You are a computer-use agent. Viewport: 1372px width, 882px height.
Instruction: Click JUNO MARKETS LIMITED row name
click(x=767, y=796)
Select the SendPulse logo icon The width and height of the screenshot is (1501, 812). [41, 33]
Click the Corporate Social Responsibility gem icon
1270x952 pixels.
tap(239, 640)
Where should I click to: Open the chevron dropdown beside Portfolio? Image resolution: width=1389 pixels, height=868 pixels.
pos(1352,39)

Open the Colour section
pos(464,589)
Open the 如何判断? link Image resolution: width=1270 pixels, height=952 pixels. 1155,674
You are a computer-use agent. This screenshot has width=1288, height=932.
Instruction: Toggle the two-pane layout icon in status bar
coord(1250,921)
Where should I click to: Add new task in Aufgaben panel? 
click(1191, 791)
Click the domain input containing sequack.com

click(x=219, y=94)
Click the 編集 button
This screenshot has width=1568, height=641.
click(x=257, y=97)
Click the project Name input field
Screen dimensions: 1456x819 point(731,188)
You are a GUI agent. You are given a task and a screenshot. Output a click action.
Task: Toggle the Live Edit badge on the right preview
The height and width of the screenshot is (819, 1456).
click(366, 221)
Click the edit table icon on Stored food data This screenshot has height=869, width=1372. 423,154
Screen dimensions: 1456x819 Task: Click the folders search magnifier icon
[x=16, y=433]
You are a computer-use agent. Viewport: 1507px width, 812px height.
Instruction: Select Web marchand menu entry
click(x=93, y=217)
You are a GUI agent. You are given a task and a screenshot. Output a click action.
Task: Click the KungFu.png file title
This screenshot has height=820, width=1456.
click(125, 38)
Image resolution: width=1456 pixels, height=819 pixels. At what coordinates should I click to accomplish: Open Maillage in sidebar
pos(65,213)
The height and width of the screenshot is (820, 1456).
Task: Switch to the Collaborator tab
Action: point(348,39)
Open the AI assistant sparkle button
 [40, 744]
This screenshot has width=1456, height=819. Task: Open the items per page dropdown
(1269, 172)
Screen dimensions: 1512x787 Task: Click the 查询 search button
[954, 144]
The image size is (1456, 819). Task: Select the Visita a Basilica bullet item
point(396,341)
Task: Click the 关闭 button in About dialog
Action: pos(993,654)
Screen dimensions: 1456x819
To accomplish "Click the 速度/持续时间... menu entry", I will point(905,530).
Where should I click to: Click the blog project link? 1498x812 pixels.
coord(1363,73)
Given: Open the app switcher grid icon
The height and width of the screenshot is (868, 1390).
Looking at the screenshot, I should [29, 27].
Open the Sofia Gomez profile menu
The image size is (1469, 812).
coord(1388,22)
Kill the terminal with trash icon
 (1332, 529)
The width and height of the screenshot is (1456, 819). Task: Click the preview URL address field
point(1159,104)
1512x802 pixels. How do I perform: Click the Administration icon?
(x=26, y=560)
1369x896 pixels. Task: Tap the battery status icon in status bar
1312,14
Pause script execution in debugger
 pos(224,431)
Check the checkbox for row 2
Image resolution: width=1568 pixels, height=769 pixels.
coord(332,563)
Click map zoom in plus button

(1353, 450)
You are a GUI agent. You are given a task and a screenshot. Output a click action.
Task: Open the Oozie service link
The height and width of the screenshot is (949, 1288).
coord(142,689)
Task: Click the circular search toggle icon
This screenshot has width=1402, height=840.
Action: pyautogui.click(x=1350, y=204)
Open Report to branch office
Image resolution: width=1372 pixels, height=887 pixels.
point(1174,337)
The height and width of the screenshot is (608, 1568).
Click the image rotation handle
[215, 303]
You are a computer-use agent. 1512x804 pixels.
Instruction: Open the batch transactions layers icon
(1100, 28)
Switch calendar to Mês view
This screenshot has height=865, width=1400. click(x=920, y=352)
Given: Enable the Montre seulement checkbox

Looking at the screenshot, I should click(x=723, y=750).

INSTRUCTIONS FOR THE TASK:
Show each line of the material holding "Viewport".

TASK ANSWER:
You are a computer-use agent. Viewport: 1372px width, 882px height.
You are a computer-use agent. Viewport: 1507px width, 812px height.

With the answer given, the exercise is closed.